Exercise inputs —
+---+

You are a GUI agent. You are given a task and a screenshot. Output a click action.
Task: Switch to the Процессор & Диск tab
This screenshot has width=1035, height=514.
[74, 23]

+---+

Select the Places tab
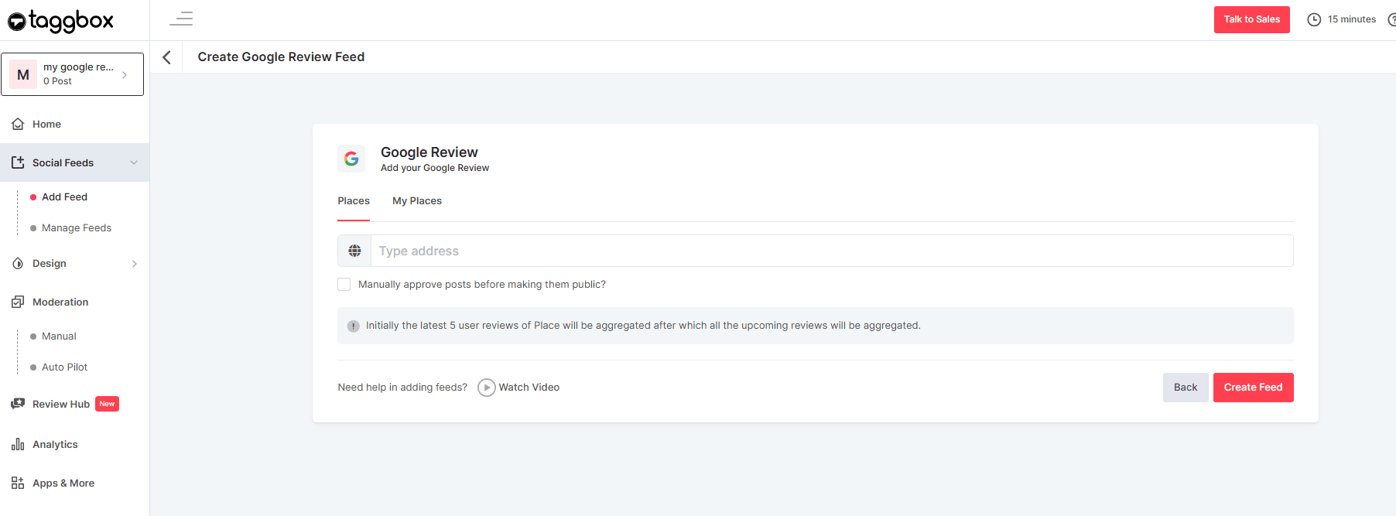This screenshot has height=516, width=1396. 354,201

+---+

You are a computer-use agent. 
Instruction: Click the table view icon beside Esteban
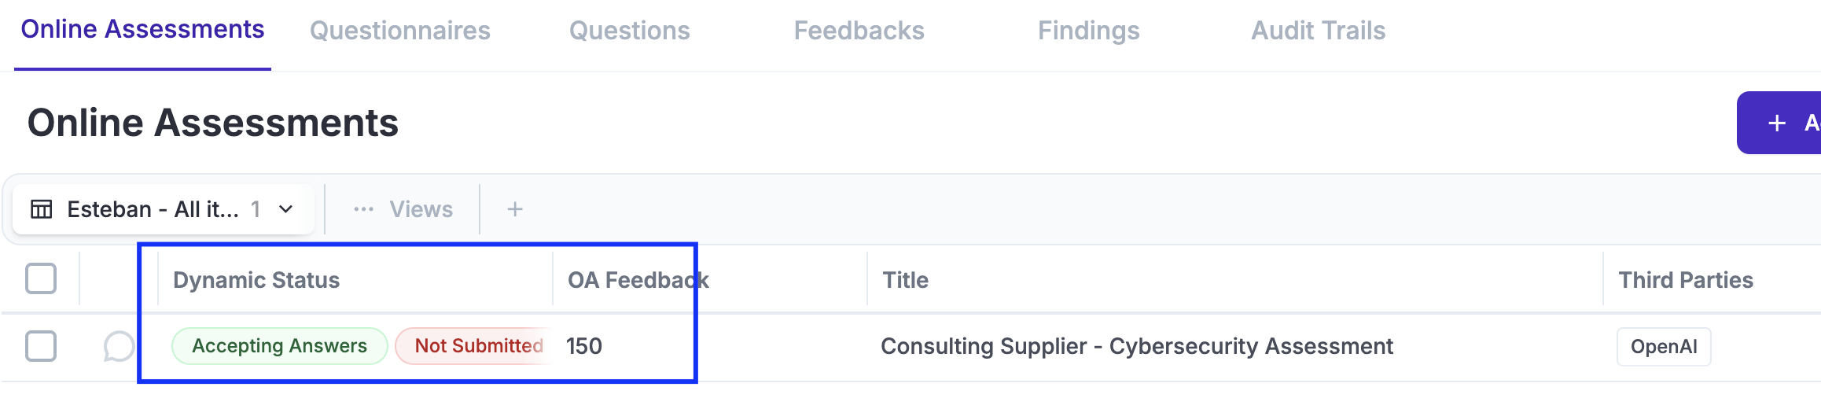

+---+

Exercise goal — Output the lines from the line with "You are a computer-use agent." to the line with "Instruction: Click the" as a Markdown table with the columns Row and Line, leaving out any blank lines.

Task solution —
| Row | Line |
|---|---|
| 1 | You are a computer-use agent.  |
| 2 | Instruction: Click the table view icon beside Esteban |